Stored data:
----

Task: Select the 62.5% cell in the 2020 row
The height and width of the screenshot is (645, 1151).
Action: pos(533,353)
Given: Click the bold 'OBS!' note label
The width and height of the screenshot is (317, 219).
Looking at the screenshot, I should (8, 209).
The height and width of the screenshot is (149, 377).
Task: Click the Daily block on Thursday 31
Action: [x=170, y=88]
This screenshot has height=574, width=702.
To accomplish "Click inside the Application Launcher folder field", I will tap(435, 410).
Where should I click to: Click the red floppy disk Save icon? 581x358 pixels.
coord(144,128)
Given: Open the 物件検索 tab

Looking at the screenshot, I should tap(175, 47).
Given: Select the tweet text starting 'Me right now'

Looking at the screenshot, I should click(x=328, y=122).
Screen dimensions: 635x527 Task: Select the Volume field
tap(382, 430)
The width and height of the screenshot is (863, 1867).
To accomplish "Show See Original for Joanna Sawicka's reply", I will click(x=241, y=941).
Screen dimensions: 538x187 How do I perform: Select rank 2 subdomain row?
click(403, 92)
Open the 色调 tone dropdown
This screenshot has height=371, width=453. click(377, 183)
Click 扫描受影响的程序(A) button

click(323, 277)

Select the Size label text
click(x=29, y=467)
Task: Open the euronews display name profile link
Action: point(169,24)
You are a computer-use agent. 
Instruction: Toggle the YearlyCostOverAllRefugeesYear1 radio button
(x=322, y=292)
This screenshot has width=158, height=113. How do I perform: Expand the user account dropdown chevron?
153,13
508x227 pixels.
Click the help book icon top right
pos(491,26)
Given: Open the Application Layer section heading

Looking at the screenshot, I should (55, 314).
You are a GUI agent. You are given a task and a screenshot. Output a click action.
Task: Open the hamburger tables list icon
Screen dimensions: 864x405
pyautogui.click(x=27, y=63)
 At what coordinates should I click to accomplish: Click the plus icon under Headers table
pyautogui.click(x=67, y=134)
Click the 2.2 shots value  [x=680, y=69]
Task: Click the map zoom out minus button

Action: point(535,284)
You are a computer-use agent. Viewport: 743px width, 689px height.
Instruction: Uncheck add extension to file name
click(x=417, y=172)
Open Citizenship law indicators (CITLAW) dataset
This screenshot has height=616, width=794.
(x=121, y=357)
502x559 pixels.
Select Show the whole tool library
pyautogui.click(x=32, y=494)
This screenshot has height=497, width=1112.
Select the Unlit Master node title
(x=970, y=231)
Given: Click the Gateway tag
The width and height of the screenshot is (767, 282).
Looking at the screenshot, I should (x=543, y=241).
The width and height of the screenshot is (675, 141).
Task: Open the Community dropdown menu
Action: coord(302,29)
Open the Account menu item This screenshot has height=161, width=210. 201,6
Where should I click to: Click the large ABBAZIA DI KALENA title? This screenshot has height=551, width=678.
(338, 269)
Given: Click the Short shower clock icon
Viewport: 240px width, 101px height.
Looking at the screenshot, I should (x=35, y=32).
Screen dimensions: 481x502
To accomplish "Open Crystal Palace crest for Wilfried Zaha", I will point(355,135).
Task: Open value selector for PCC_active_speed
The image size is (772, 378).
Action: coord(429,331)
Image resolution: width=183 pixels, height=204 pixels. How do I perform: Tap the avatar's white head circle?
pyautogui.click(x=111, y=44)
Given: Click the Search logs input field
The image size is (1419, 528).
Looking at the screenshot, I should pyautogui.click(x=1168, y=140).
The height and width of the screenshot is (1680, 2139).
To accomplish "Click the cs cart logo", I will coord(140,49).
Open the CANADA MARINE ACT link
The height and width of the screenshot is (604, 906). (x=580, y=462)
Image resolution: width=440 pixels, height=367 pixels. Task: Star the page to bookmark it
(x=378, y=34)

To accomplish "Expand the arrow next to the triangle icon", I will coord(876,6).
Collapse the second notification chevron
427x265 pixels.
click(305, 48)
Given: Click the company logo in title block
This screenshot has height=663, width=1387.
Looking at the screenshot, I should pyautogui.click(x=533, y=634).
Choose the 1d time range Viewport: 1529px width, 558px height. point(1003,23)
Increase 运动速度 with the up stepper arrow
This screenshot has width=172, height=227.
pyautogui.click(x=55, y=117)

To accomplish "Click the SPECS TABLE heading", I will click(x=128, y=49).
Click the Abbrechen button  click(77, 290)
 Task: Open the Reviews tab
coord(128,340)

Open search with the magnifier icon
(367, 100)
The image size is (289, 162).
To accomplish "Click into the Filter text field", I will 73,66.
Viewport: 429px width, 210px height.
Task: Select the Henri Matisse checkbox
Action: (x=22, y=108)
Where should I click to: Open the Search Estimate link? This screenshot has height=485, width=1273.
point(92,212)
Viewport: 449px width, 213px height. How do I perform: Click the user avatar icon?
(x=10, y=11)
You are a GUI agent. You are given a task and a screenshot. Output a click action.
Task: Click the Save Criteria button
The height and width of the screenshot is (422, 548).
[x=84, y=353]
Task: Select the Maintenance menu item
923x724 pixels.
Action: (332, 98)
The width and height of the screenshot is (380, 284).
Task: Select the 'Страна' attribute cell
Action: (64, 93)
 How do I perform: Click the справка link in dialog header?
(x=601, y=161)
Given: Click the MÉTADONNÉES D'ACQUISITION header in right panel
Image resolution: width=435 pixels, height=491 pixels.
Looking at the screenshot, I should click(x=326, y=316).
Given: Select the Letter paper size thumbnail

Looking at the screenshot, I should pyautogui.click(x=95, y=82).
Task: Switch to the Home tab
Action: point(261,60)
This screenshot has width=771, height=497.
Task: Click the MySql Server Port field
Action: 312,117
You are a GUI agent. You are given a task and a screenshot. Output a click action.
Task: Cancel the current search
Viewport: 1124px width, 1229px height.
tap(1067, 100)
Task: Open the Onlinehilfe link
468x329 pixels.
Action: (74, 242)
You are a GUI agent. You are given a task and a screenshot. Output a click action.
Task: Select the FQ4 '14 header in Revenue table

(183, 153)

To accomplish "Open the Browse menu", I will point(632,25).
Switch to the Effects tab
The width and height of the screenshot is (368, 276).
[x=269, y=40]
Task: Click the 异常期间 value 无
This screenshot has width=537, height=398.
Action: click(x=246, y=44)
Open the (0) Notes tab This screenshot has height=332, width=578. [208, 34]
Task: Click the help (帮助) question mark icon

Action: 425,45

----

WHAT YOU ARE ASKED TO DO — Check each line of the records above for the word "computer" and report how many lines have it, as a number only.

ANSWER TO THE PROBLEM — 2